(RECORDED DATA begins)

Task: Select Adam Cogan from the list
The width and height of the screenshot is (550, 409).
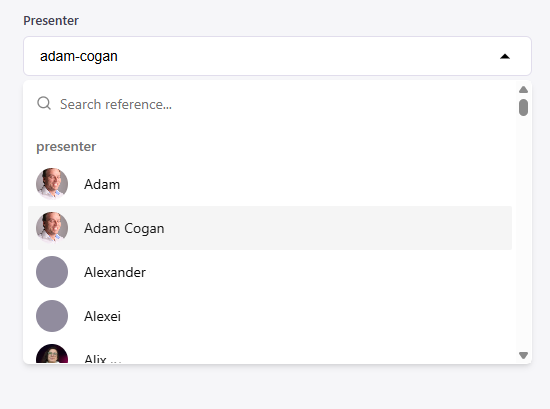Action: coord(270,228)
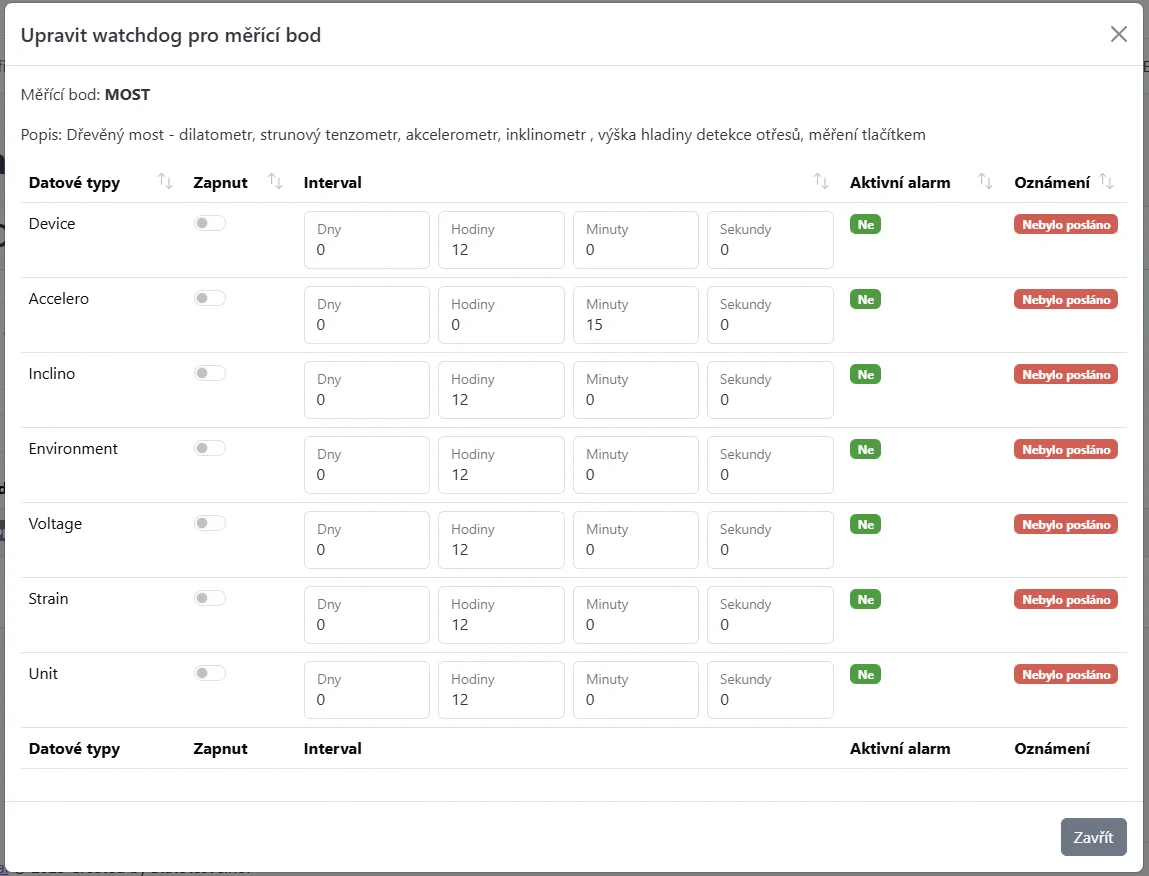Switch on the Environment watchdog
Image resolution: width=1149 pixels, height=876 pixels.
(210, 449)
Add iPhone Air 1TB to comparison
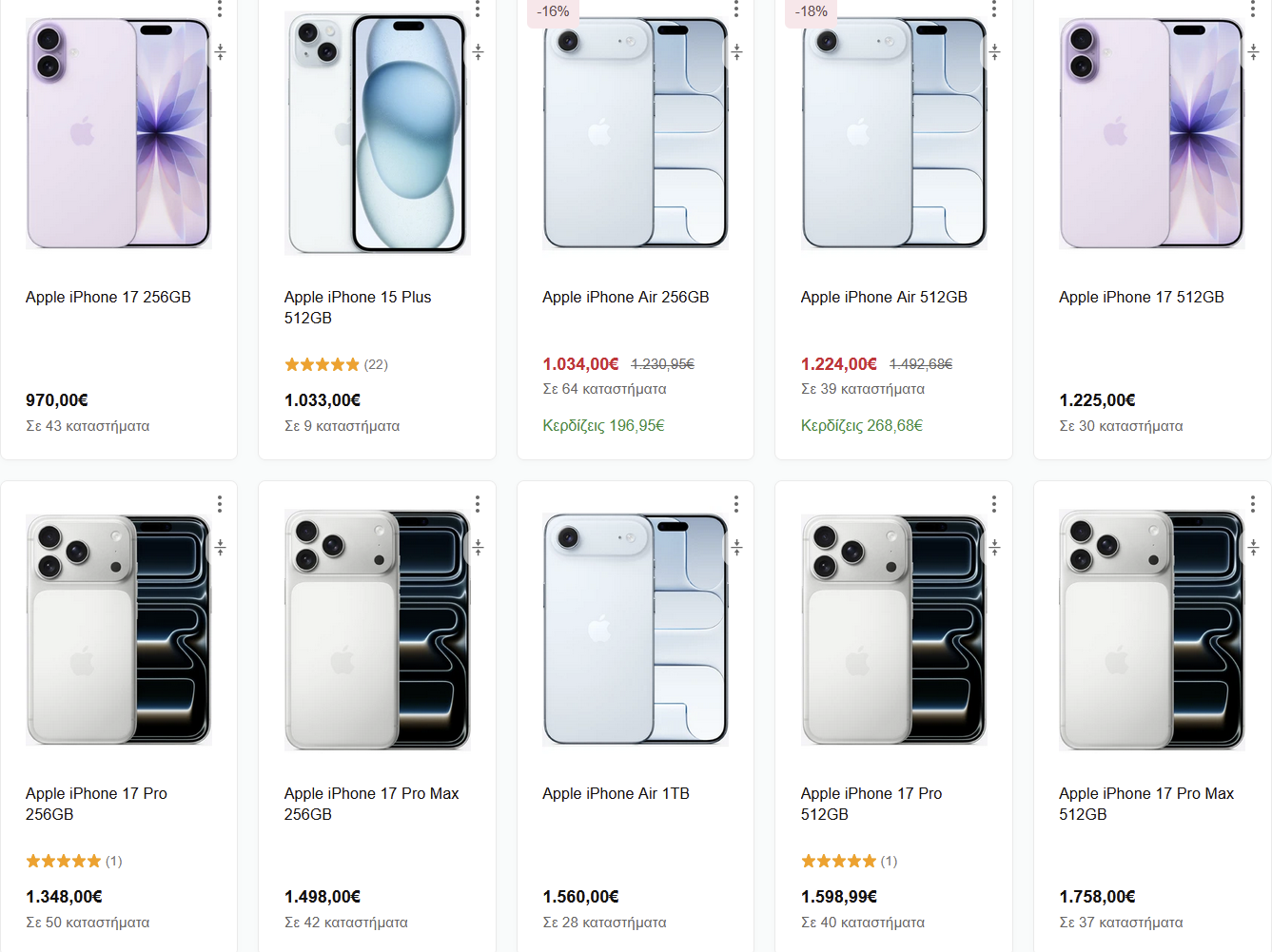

(RECORDED DATA ends)

_TASK OBJECTIVE_. Copy exactly and only this span: the line with "The width and" through the final line of the entries, both ends included, with the pictures left out.

_RESULT OF THIS EXERCISE_.
The width and height of the screenshot is (550, 409).
Action: coord(270,228)
Switch on the Environment watchdog
Image resolution: width=1149 pixels, height=876 pixels.
(210, 449)
Add iPhone Air 1TB to comparison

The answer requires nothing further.